• Problem description: Continue the passage below on philanthropy and persuasion, starting right after its final sentence.

• Text:
[Start of Attachment]

Grant: I’d joke that the Bowling Green massacre changed my thinking on this, but I worry folks might miss the sarcasm. This is a scary time. We have leaders just making stuff up and hiding behind disinformation machines posing as media. It’s bizarre but that’s the landscape now, and I hope the social sector wakes up to it in two critical ways.
First, we need to stop confusing facts with persuasion. Our sector loves to throw data at people and preach from what we assume is our scientific and moral high ground. But neuroscience has taught us that people rely more on their emotions and “gut feelings” to make important decisions than they do on reason. It turns out we are more likely to be persuaded by a good story than by a good fact. I’ve long thought our sector could do better at simply bearing witness, at telling stories that help people see themselves in the lives and suffering of others. That’s the most basic work of philanthropy, this process of sowing compassion. In a time of unprecedented division when humanity’s notions of who we mean by “us” are being challenged as never before, philanthropy needs to get back to that.

[End of Attachment]

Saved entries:
[Start of Attachment]

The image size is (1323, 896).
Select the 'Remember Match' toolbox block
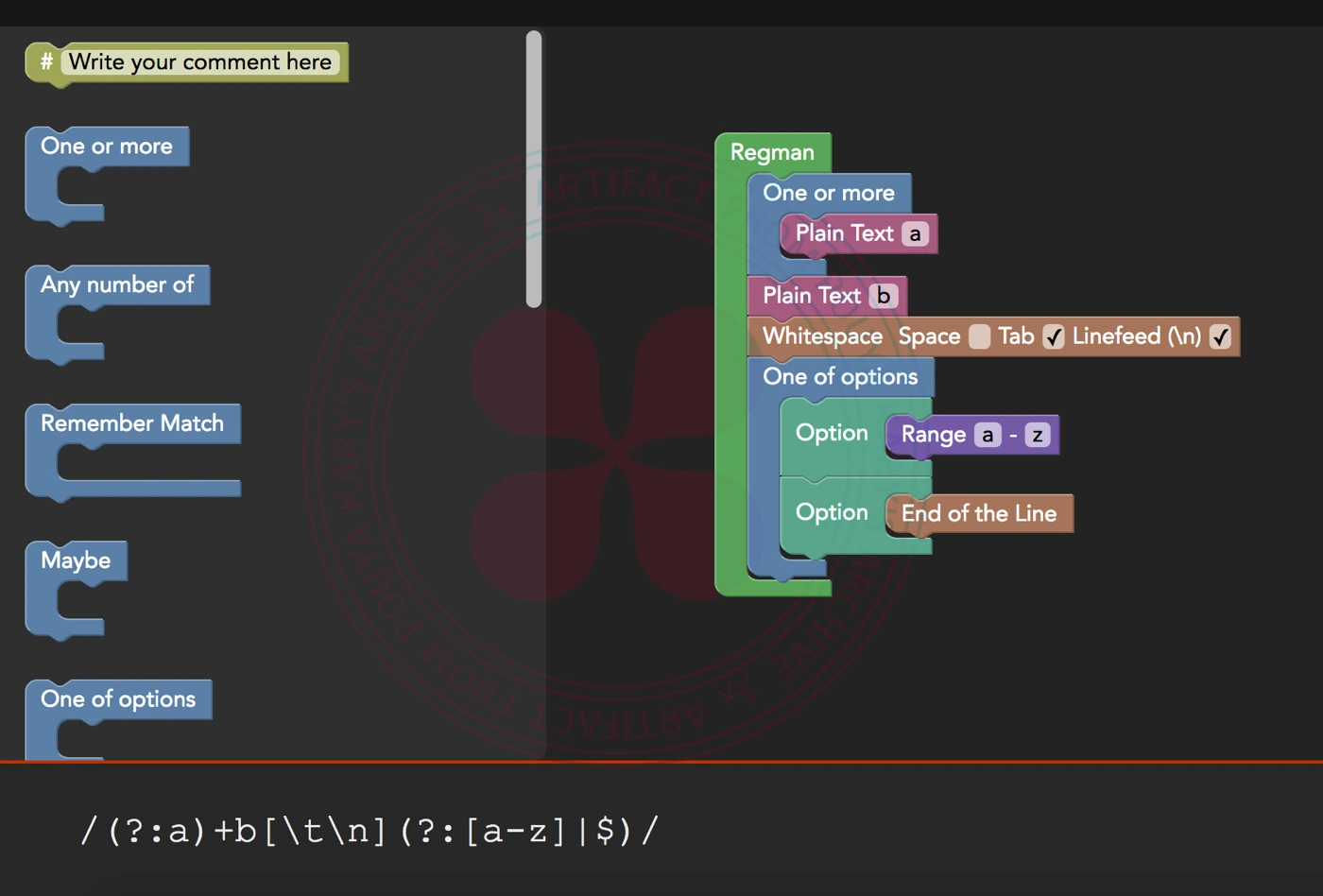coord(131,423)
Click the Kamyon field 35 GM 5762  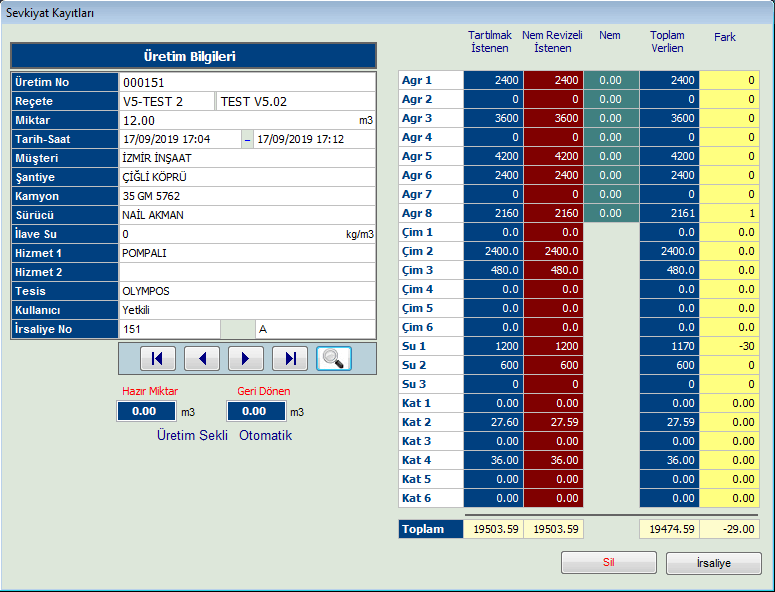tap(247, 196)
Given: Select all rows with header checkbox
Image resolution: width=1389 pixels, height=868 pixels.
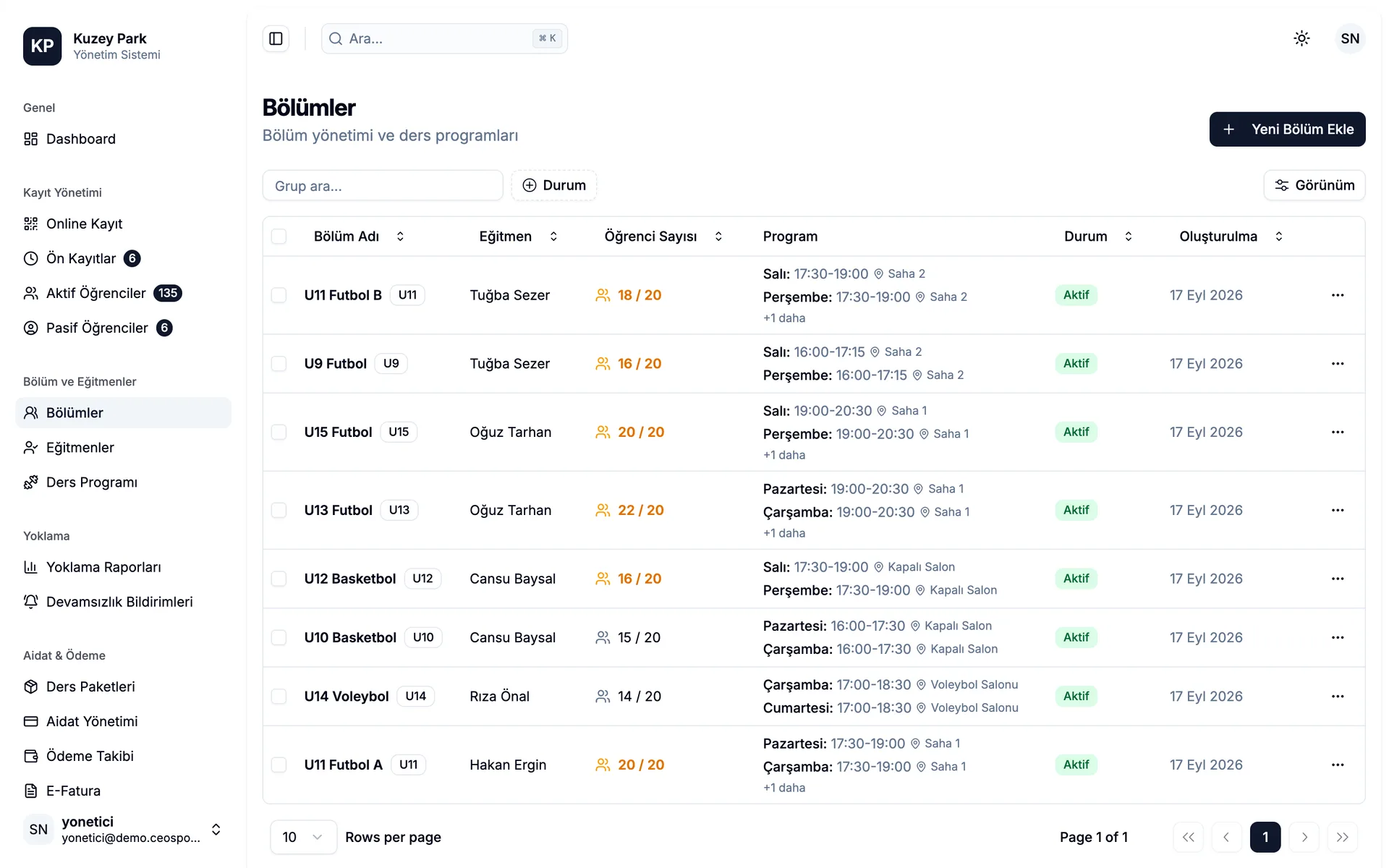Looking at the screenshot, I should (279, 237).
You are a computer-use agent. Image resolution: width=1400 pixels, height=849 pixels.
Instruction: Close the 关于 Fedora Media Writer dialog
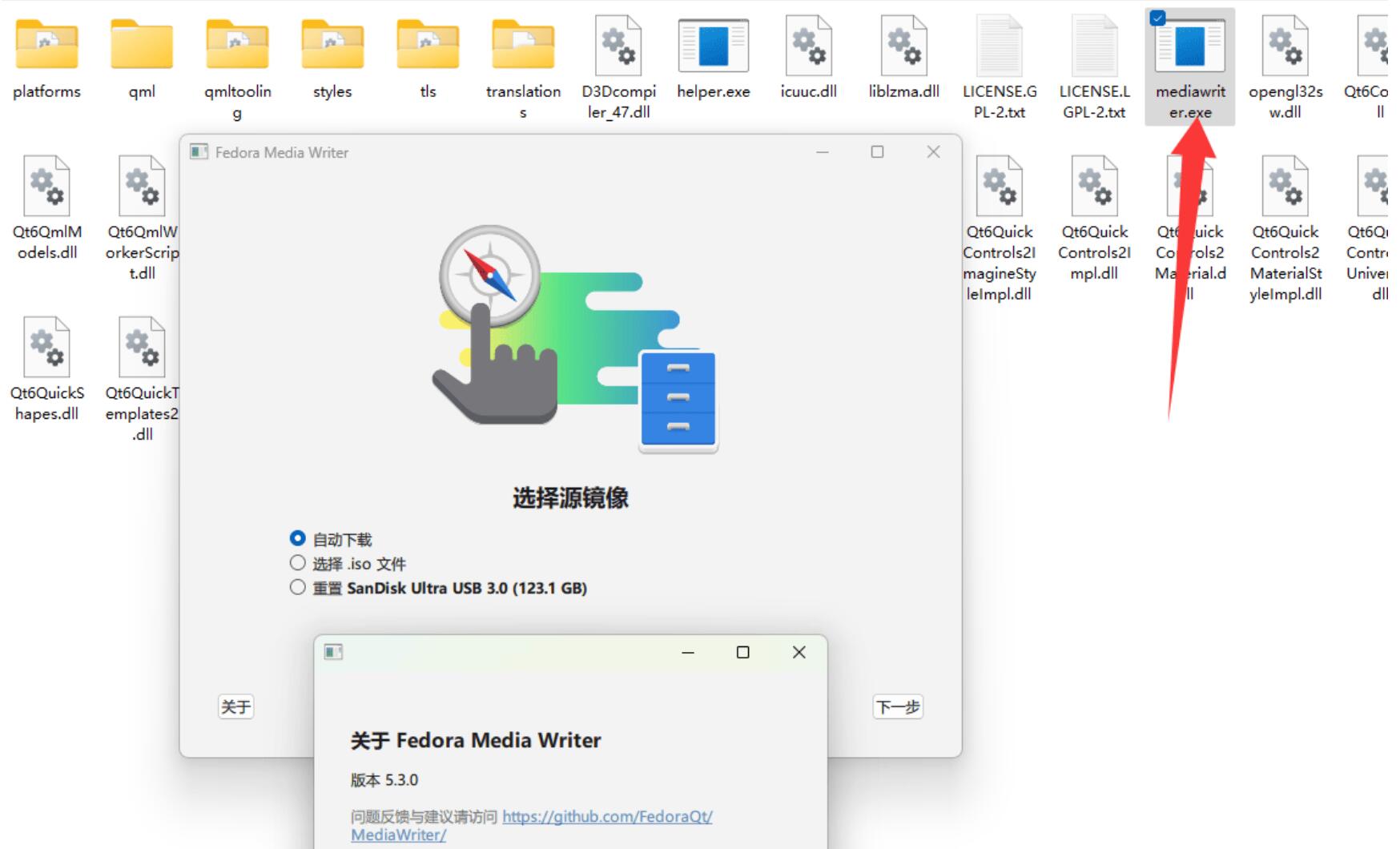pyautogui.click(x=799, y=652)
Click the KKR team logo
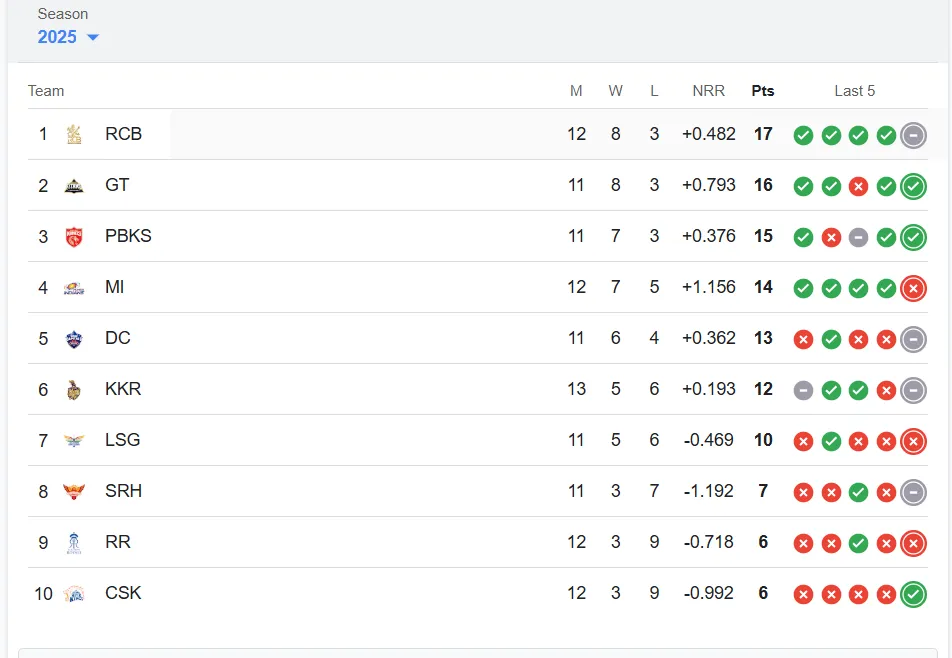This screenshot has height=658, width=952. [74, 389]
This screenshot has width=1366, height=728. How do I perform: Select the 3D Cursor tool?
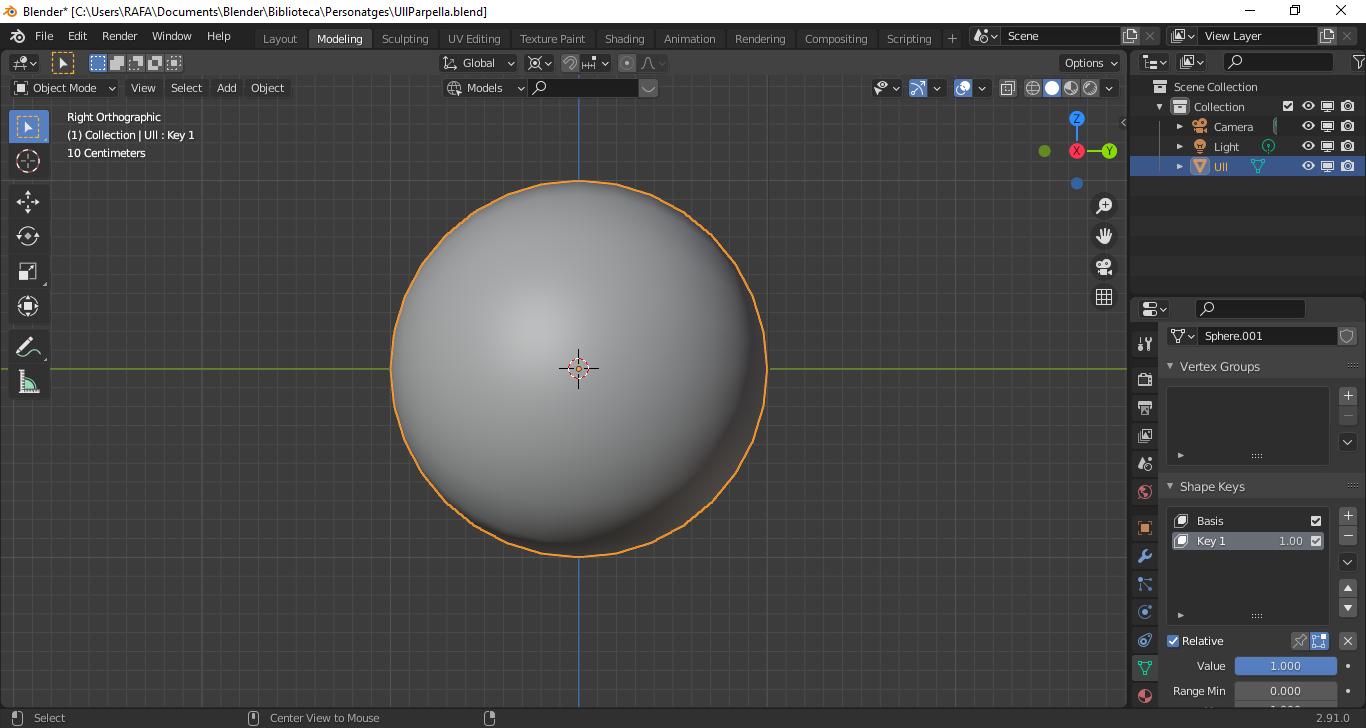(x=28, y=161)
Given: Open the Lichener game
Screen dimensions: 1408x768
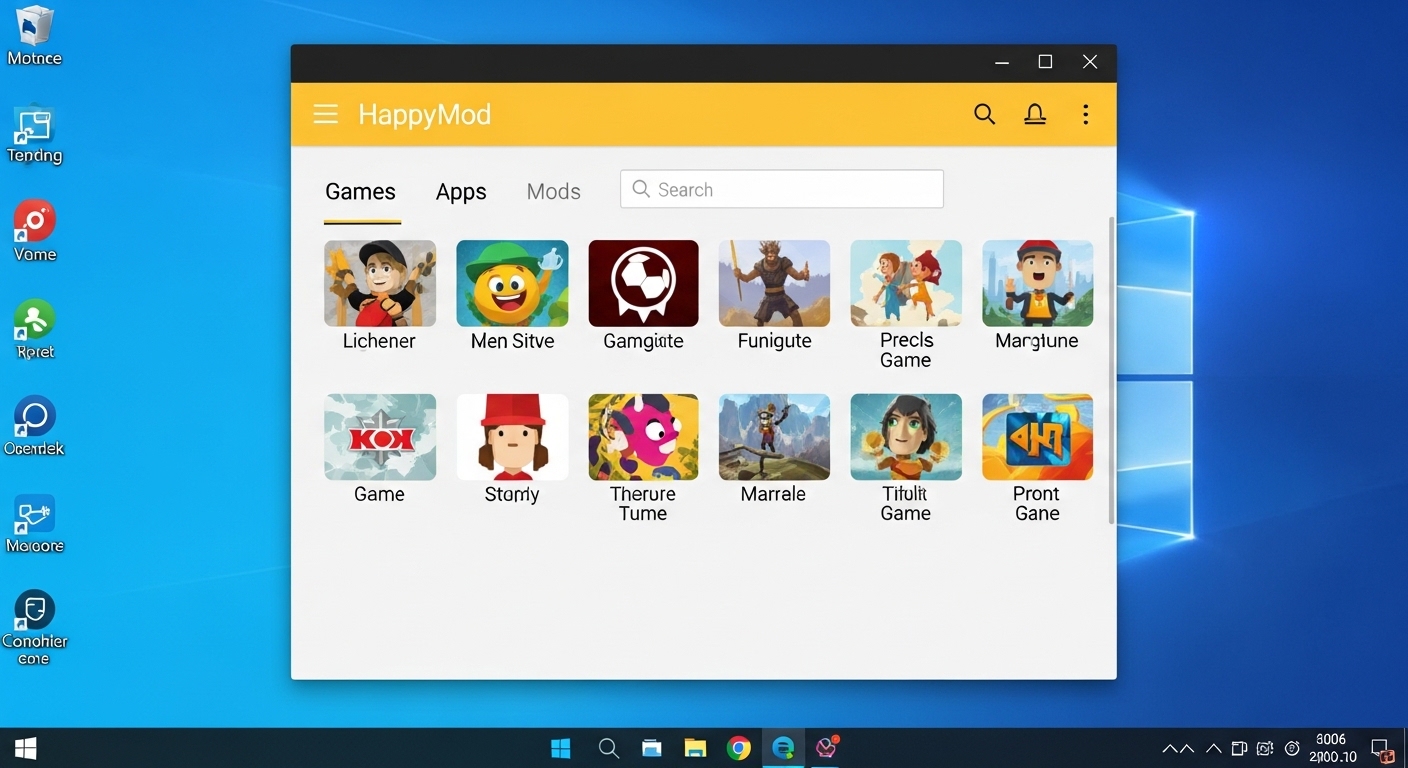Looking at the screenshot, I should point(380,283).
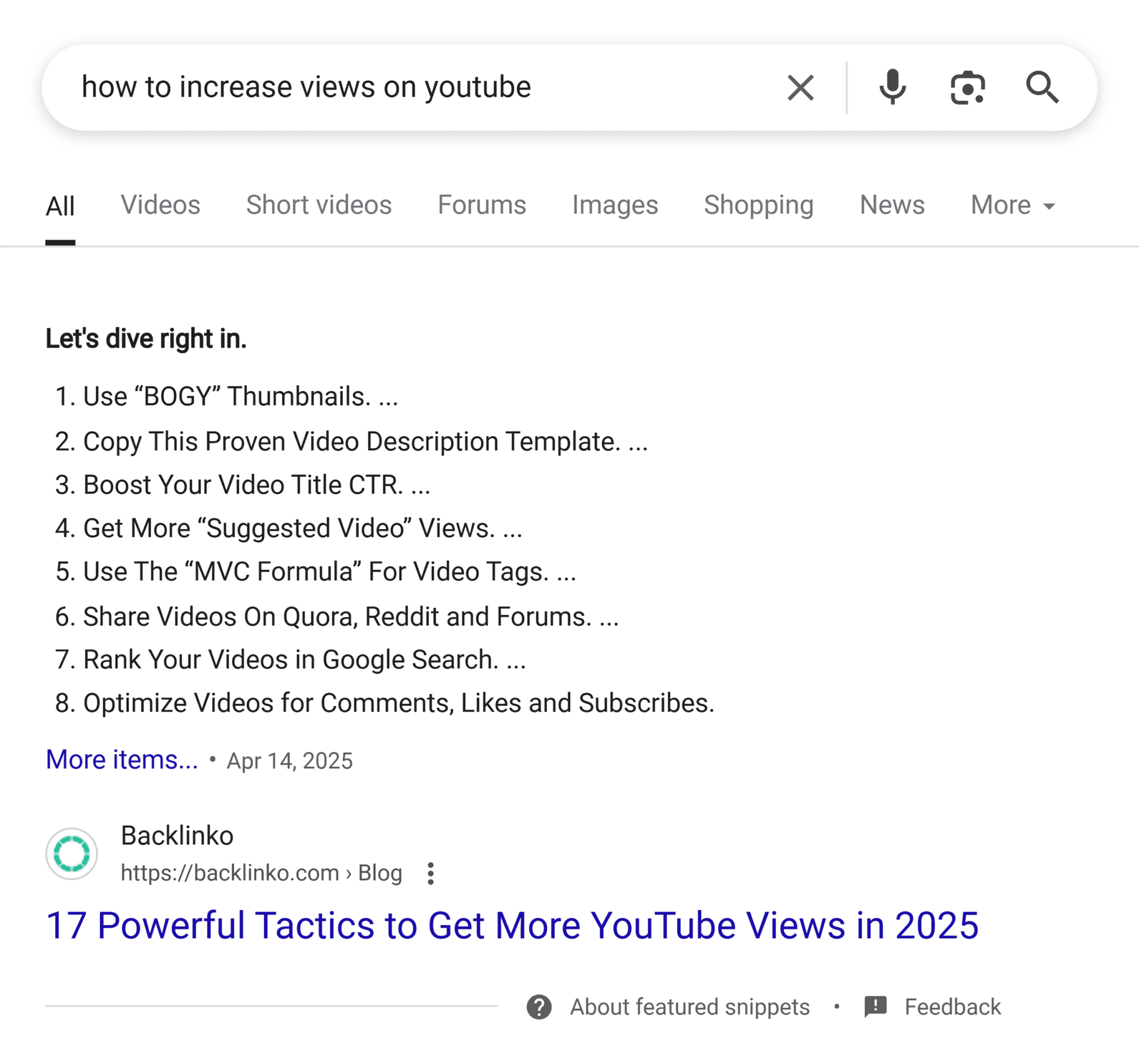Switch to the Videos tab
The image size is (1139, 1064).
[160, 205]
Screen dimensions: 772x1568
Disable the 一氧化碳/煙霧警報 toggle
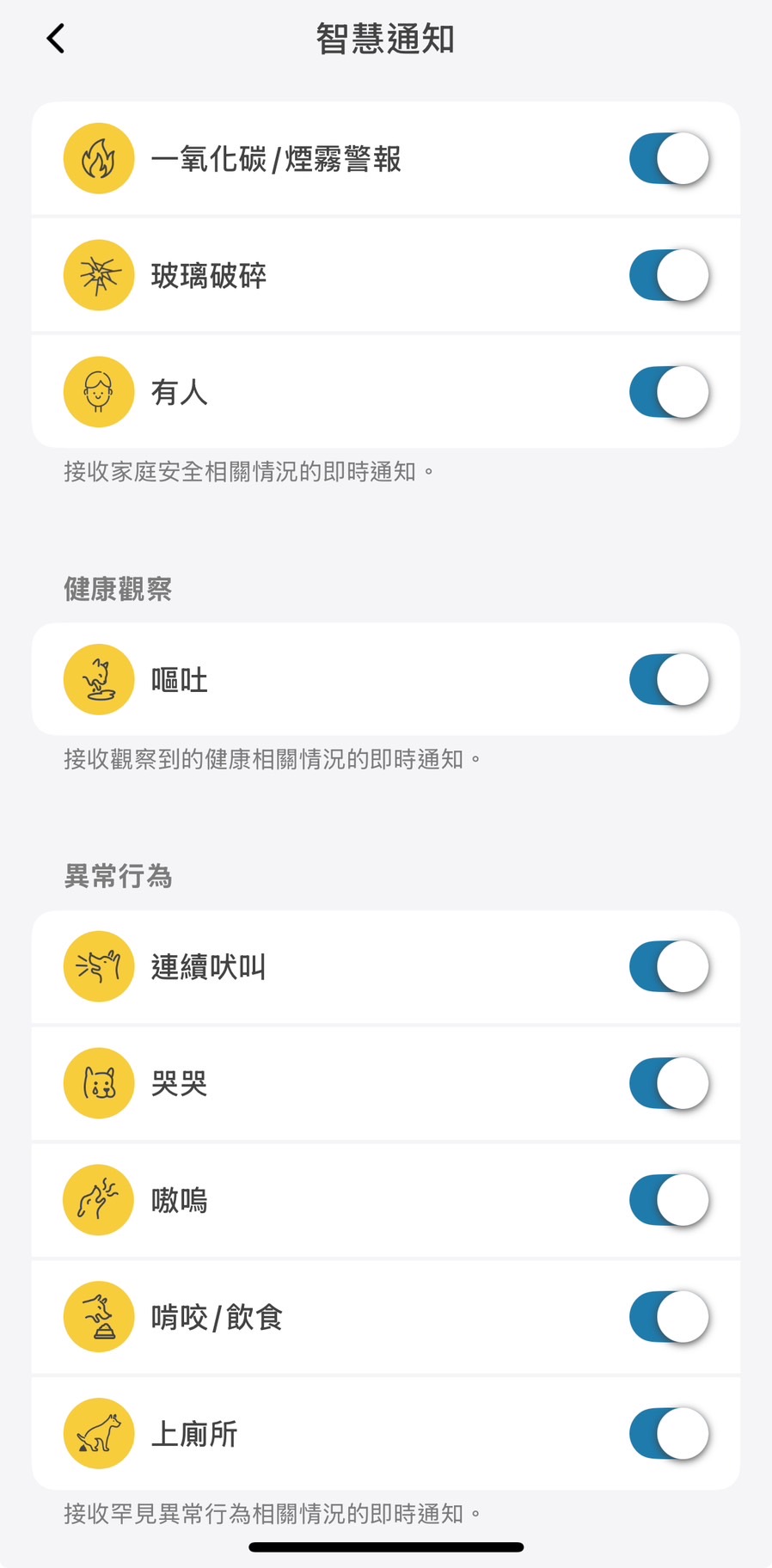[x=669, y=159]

[End of Attachment]

• Answer for the task:
But, second, at the same time we need to fight like hell against the normalization of “alternative facts.” Data may be a weak tool to shift closely-held beliefs but over time it can move civilizations. Think about how dismissive the medical establishment was initially of the idea that germs cause disease and how conscious our society is today of antibacterial everything. Truth wins in the end, but we need to remember the end can take a long, long time to arrive. Give up on science and suddenly you end up in the Dark Ages for a millennium. For philanthropy that means continuing to invest in science and research, but it also means investing in the institutions and processes that help facts become more broadly known, including journalism. And it means not backing off when propagandists try to peddle their lies as just an alternate reality. We need to have the courage to call that nonsense out.
Nell: For many in the social change sector these are dark days. What gives you hope?
Grant: Oh wow, I could so easily sink sanctimonious piety here, which is not what any of us needs right now. The truth is, there are plenty of days I despair over what’s happening, and it’s important to acknowledge that. If you work in the social sector and these aren’t dark days for you, then you seriously aren’t paying attention.
For me, though, hope is connected with purpose. If we only feel hope when it seems like we’re making progress or winning, then that’s not really hope, is it? It’s expectation. And there is absolutely nothing about the goals we are fighting for that can be taken for granted. Every single step of humanity’s journey toward justice and sustainable community has been marked by hardship and reversals, and often outright losses, so who are we in this era to only feel hope if the circumstances are right?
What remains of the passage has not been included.